■ Passage given ■
════════════════════

My Greatest Fear (It’s Not Spiders, Clowns, or Putin Coming After Me With a 4-foot Machete).

So here’s the thing.

My partner’s parents have been staying with us for the last two months, visiting from India. It is the first time they’ve seen their son in almost four years.

And it’s the first time they’ve met me: this woman who’s in love with their son, and who has been struggling to be completely herself because she struggles with depression.

There have been cultural differences, to be sure. But none so much as the inability to communicate exactly how I feel exactly when I feel it.

I can tell when his mom is disappointed. I’m sure she can tell when I get depressed. But neither of us have reached the stage in our relationship where we can be vulnerable enough to share honestly how we really feel.

At least not yet.

If I ask if she’s okay (when I can tell very potently she’s upset), she shrugs it off with a lack of enthusiasm so contrary to her personality it’s physically jarring. If she can tell that I’m depressed, she doesn’t say it. Though she does make sure I’m always fed, whether running out the door late to work, or coming home after a night of whatever and asking me to text her when I’m 15 minutes away so the food will be warm.

If that isn’t love, I don’t know what is. And yet the prospect of that love getting pulled away if I were to bare my full self… is terrifying.

I do laugh with his parents, a lot.

I cook food, though mostly it’s his mom in the kitchen cooking morning and night, filling the house with scents of cumin and garam masala, of yellow dahl and rasam and sambar, and–strangely enough–making literally the best enchiladas I’ve ever had, though she’s only seen them made once years ago.

I listen to them as they proudly share their culture with me, telling folktales and histories and funny stories about monkeys wreaking havoc on their university campus.

Together, we go to the grocery store. We go on drives through beautiful fall colors to little Bavarian villages in the mountains. They see the snow.

We eat dinner together every night, and yet I’m so painfully aware of how little they actually know about who I am. And what I’m feeling. And what I’ve gone through. What I continue to go through now.

I never cry.

At least not where they can see.

What do I fear the most, you ask?

I fear truly being seen. Or I fear being overlooked because I finally allowed my voice to be heard and no one was able to hold the space with safety. Or I fear that, despite sharing the most vulnerable aspects of myself with those from whom I most desire connection and understanding, I will be judged.

It’s a visceral pain, and present. It manifests in tingles all along my shoulders, in a twisting in my gut, in a rage threatening to burst through my skin.

It’s a fear born of experience, but also the unknown.

I realized recently that I’ve been keeping an internal tally of receipts for all the challenges I’ve faced in my life so that I can prove to others that I’m not just being weak, or lazy, or foolish. So that when they see me struggling, I can prove to them–clearly and concisely–that my emotions and reactions are reasonable. I’ve tried everything I can, and still I’m facing these obstacles with no immediately foreseeable end. It’s my own way of validating myself for what I’ve gone through so that no one else can discredit me.

I’m sure you see it, don’t you? My fear isn’t reliable. It’s not that others are truly judging me — it’s that I haven’t yet fully learned how to trust myself enough to know that even if they do judge me, I will be okay.

════════════════════

■ What to work on ■
1 - From the essay on fear, reproduce the passage starting at "I cook food, though" and ending at "they can see.", substituting "samosas" for "enchiladas".
2 - Condense the paragraph of the essay on fear that begins "I realized recently that I've been keeping" into a shorter version that retains its main facts.
Rely solely on the essay on fear when responding.

════════════════════

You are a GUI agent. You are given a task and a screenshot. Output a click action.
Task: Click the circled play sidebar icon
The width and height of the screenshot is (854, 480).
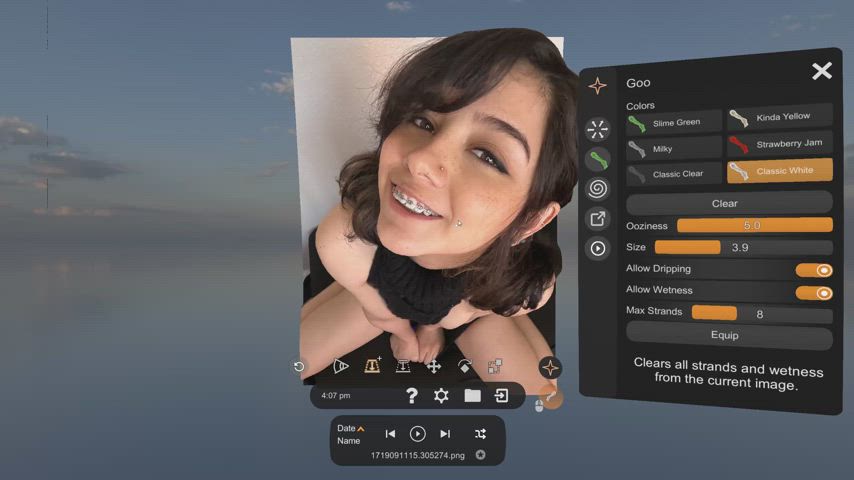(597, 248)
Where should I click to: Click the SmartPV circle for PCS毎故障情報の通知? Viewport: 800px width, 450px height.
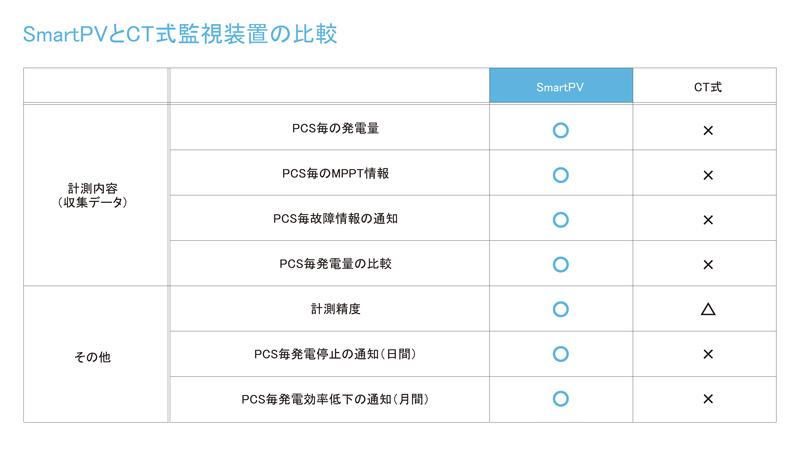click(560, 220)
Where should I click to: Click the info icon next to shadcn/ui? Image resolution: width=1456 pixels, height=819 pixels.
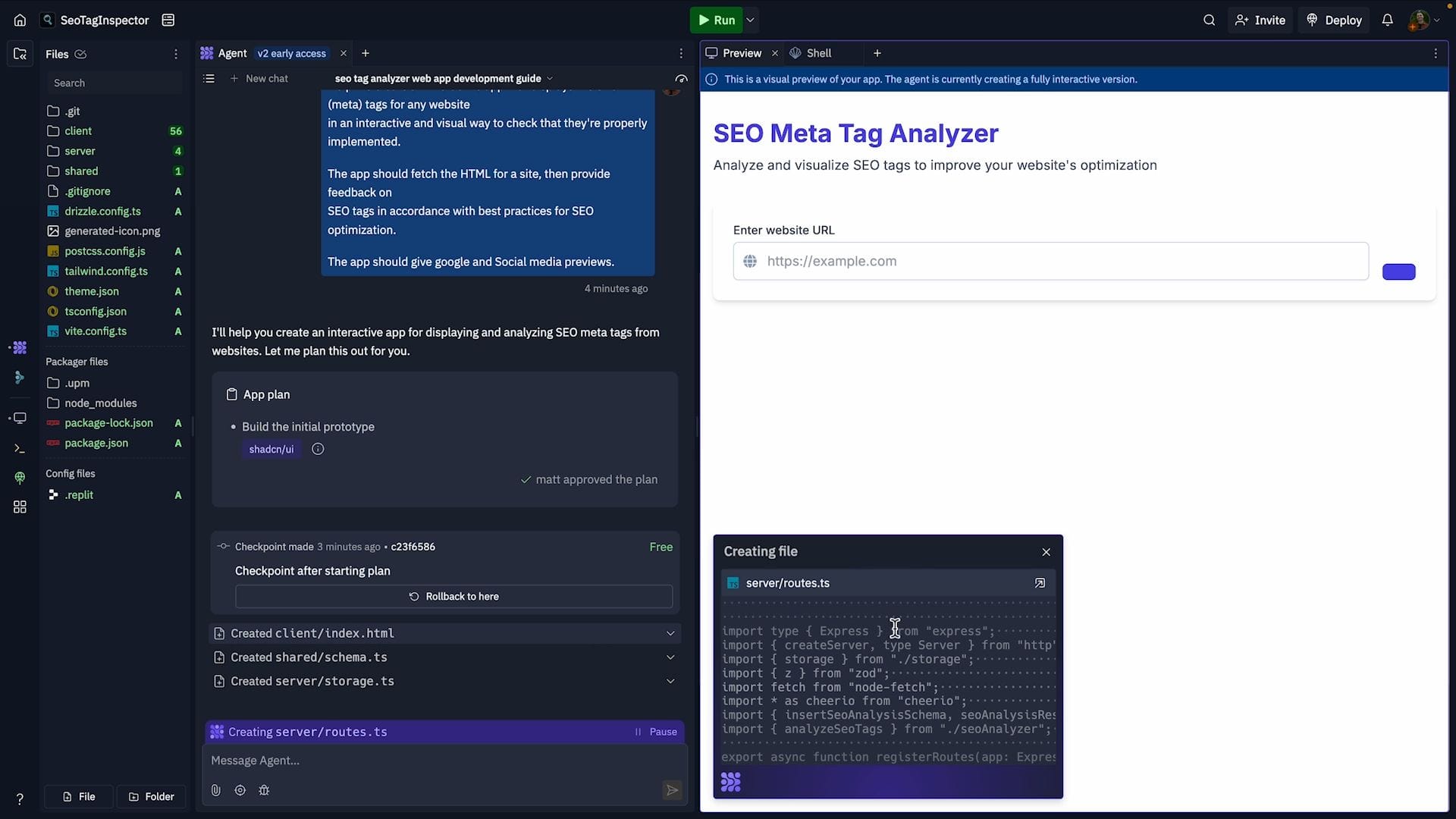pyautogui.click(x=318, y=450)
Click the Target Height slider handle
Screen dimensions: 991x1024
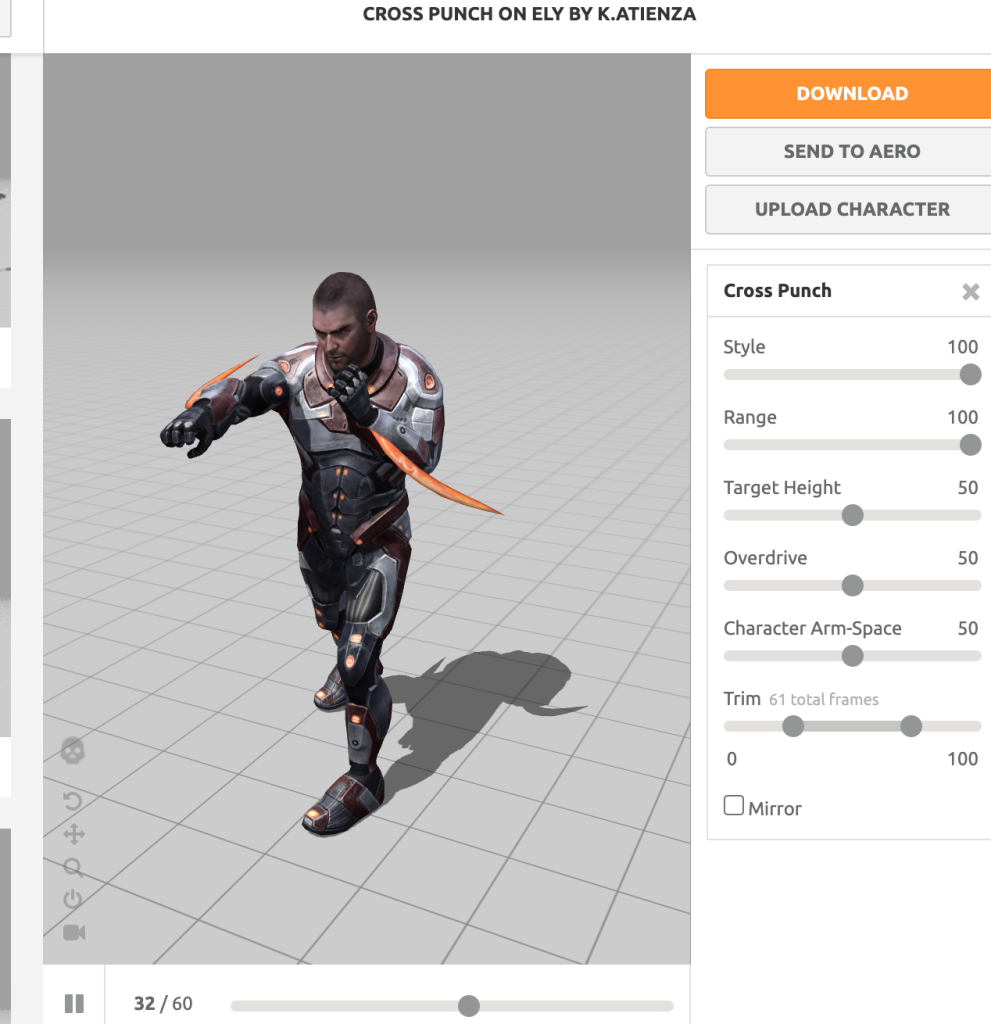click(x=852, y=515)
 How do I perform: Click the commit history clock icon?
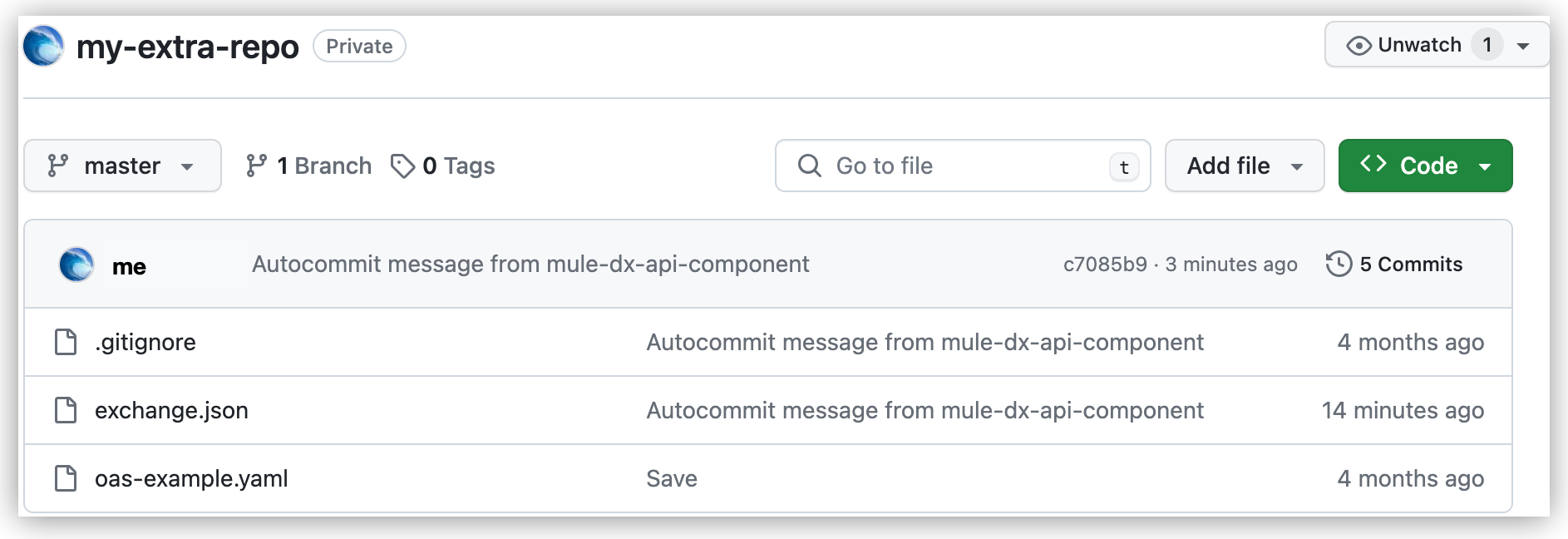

════════════════════

■ Solved problems ■
1 -
I cook food, though mostly it’s his mom in the kitchen cooking morning and night, filling the house with scents of cumin and garam masala, of yellow dahl and rasam and sambar, and–strangely enough–making literally the best samosas I’ve ever had, though she’s only seen them made once years ago.

I listen to them as they proudly share their culture with me, telling folktales and histories and funny stories about monkeys wreaking havoc on their university campus.

Together, we go to the grocery store. We go on drives through beautiful fall colors to little Bavarian villages in the mountains. They see the snow.

We eat dinner together every night, and yet I’m so painfully aware of how little they actually know about who I am. And what I’m feeling. And what I’ve gone through. What I continue to go through now.

I never cry.

At least not where they can see.

2 - I recently realized that I keep a mental record of every challenge I have faced. That way, when others see me struggling, I can prove that my emotions and reactions are reasonable and that I am not weak, lazy, or foolish. I have tried everything, yet my obstacles continue with no end in sight. This record is how I validate myself, so that no one else can discredit me.